▶ [TEXTO FORNECIDO]:

● ● ● ● ● ● ●

10/12/2009

O filme presidencial

Você já assistiu “Lula, o filho do Brasil” de Fábio Barreto? Eu ainda não. Falta de tempo, esquecimento e confesso até um certo desinteresse. Com certeza a vida do presidente é digna de ser transformada em um roteiro, assim como a vida de muitos brasileiros anônimos que também já comeram “o pão que o diabo amassou”, com a diferença que Lula chegou lá. O que sinceramente não agrada é o culto a sua personalidade, é o endeusamento de uma figura pública que teve muitos acertos, mas que cometeu outros tantos equívocos e em várias situações se mostrou igual aos que criticava com veemência antes de vencer a primeira eleição em 2002. Além disso, o financiamento de grandes empresas – todas com contratos com o Estado - e a época do  lançamento do filme (ano que vem tem eleição) provocam um certo incômodo. Se você assistiu gostaria de saber a sua opinião. Eu ainda vou ver e depois digo o que achei. Por enquanto, é interessante ler alguns trechos do que um jornalista do Le Monde escreveu sobre o filme.

● ● ● ● ● ● ●

▶ [ENUNCIADO]:
Transcreva por inteiro o texto acima sobre o filme presidencial, sem nenhuma alteração.

▶ [LINHAS DE DADOS]:

● ● ● ● ● ● ●

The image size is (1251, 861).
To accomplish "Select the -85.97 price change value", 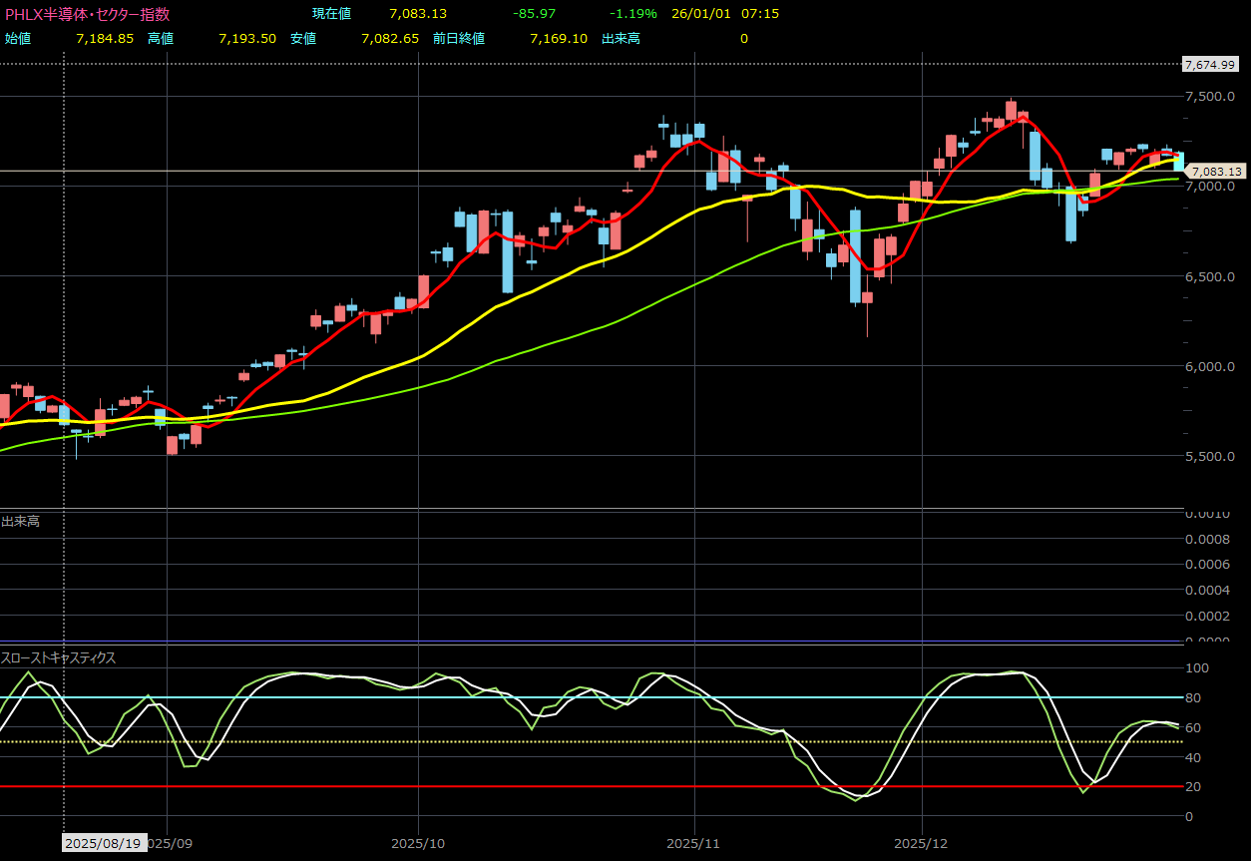I will 535,14.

● ● ● ● ● ● ●

▶ [RESPOSTA]:
10/12/2009

O filme presidencial

Você já assistiu “Lula, o filho do Brasil” de Fábio Barreto? Eu ainda não. Falta de tempo, esquecimento e confesso até um certo desinteresse. Com certeza a vida do presidente é digna de ser transformada em um roteiro, assim como a vida de muitos brasileiros anônimos que também já comeram “o pão que o diabo amassou”, com a diferença que Lula chegou lá. O que sinceramente não agrada é o culto a sua personalidade, é o endeusamento de uma figura pública que teve muitos acertos, mas que cometeu outros tantos equívocos e em várias situações se mostrou igual aos que criticava com veemência antes de vencer a primeira eleição em 2002. Além disso, o financiamento de grandes empresas – todas com contratos com o Estado - e a época do  lançamento do filme (ano que vem tem eleição) provocam um certo incômodo. Se você assistiu gostaria de saber a sua opinião. Eu ainda vou ver e depois digo o que achei. Por enquanto, é interessante ler alguns trechos do que um jornalista do Le Monde escreveu sobre o filme.